The Thaicom-provided HITS is one of several indications that the Indian government, which has long sought to minimize foreign satellite access to India’s market, is now opening its borders to meet galloping Indian domestic television demand.

Thaicom said it has begun the process of securing the necessary government licenses to build and launch a Thaicom-9 high-throughput satellite to add capacity in regions where the Thaicom-4/IPStar satellite is full to capacity.

Thaicom-4/IPStar, located at 119.5 east in geostationary orbit, was launched in 2005 and made Thaicom a pioneer in direct-to-consumer satellite broadband. The satellite operates in Ku-band, whereas most other consumer broadband satellites operate in Ka-band.

Thaicom has hit regulatory speed bumps in the past and it was not clear whether the Thaicom-9 licensing procedure was a mere formality or could slow the procurement process.

“The license approval process is going on as planned and the company is currently in the process of selecting the satellite manufacturer,” Thaicom said.

One of Thaicom-4/IPStar’s principal markets in the past decade has been Australia, where it provides what Australian authorities call “interim” capacity to deploy broadband throughout the nation until Australia’s NBN Co.’s own Ka-band satellites are in full operations.

The first NBN satellite, NBN Co. 1A, also called Sky Muster 1, was launched in October. The second, identical satellite – both built by Space Systems Loral of Palo Alto, California – is scheduled for launch in late 2016 aboard a European Ariane 5 rocket.

Thaicom in 2015 won a contract extension to continue serving Australian consumers until September 2017. At that point, the company said, it would refocus its Australian operation to serve corporate and retail customers.

This plans are still in place, but the downturn in the Australian energy and construction industries has placed into doubt Thaicom’s ability to replace all of the lost consumer-broadband business starting in late 2017.

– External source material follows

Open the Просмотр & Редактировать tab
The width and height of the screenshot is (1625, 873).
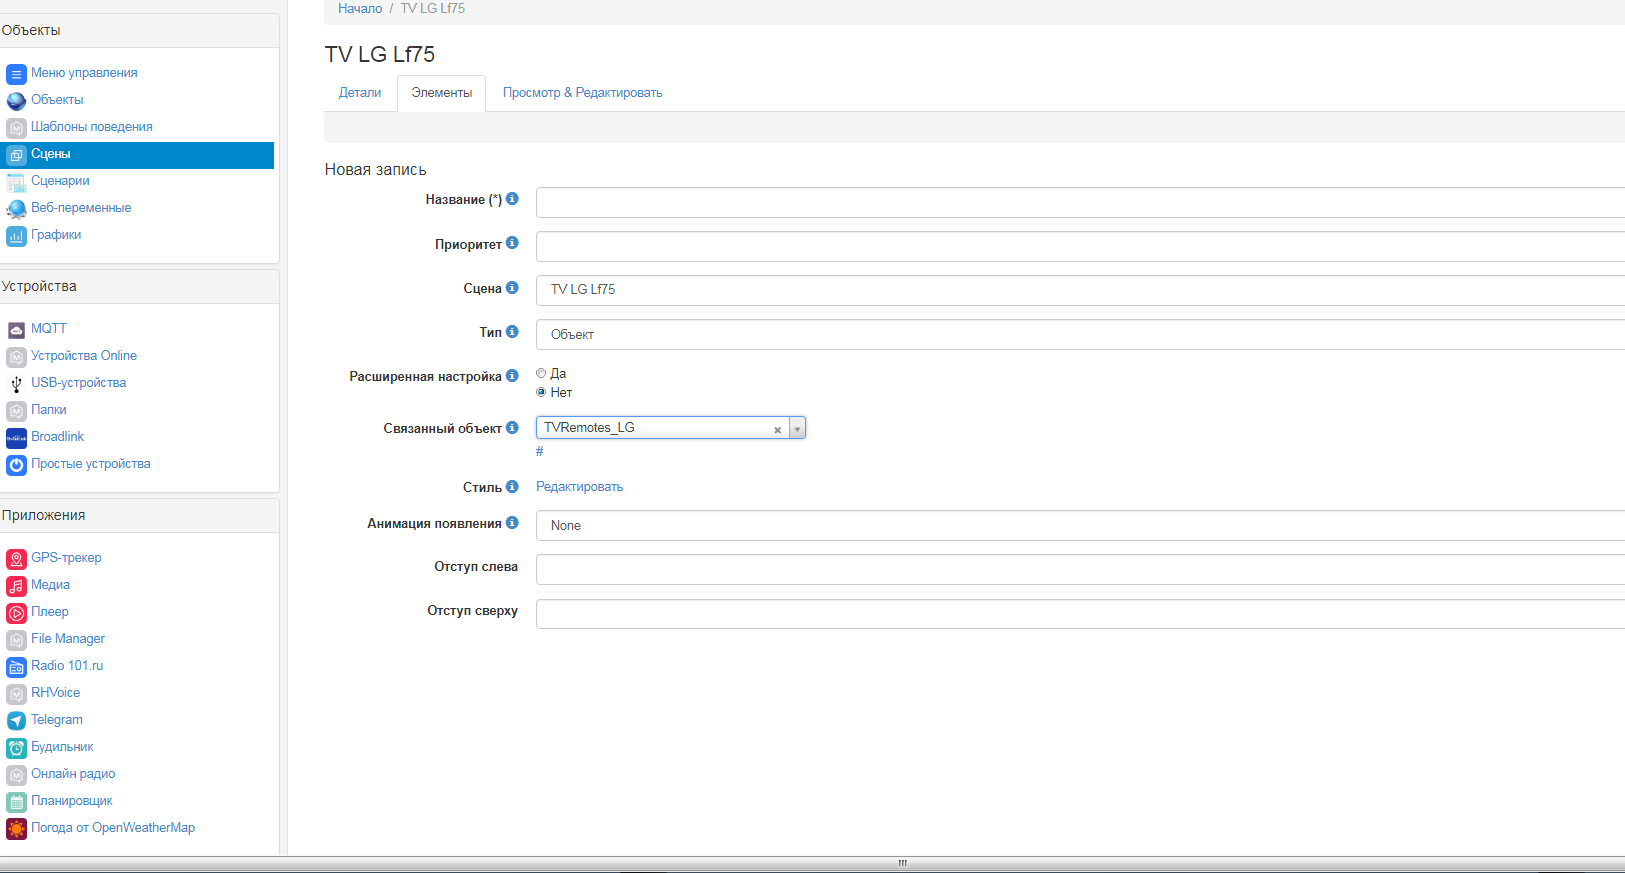[582, 93]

In a report to the Stock Exchange of Thailand, Thaicom said it had booked a non-cash impairment charge of 454 million Thai baht ($12.5 million) in 2015 as a precautionary measure relating to its IP Star Australia subsidiary.

Thaicom’s broadband service business held steady in 2015 but no more. Revenue was flat from 2014. Sales of Thaicom-4/IPStar user terminals were down nearly 19 percent compared to 2014, in part because of foreign-currency declines in Australia and Japan relative to the U.S. dollar.

Partly offsetting the revenue dips was additional business in Malaysia, India and Myanmar, Thaicom said. Thaicom-4/IPStar was reported 57.5 percent full as of Dece. 31, 2015, compared to 57 percent a year earlier.

But if its broadband business was treading water, its conventional satellite business, provided by the Thaicom-5, 6 and 7 satellites, was accelerating its growth.

Revenue from these satellites was up 12.5 percent in 2015, to 5.03 billion baht. The number of television channels carried on Thaicom satellites grew 13 percent in 2015, ending the year at 792. High-definition channels totaled 126 as of Dec. 31, up 15 percent from a year ago.

Net profit for 2015, at 2.122 billion baht for the company as a whole, was up 33 percent and continues a trend of higher profit that for Thaicom began in 2013.

Thaicom said its portion of the Thaicom-7 satellite, whose capacity it divides equally with AsiaSat of Hong Kong, was reported 100 percent full as of mid-November, helped by the Indian HITS business.

Thaicom-8, under construction by Orbital ATK of Dulles, Virginia, and scheduled to add 28 Ku-band transponders to Thaicom’s 78.5 degrees east orbital slot, is scheduled for launch late this year aboard a SpaceX Falcon 9 rocket. As of Dec. 31, the company had pre-sold 17 percent of Thaicom-8 capacity, Thaicom said.

Peter B. de Selding was the Paris bureau chief for SpaceNews.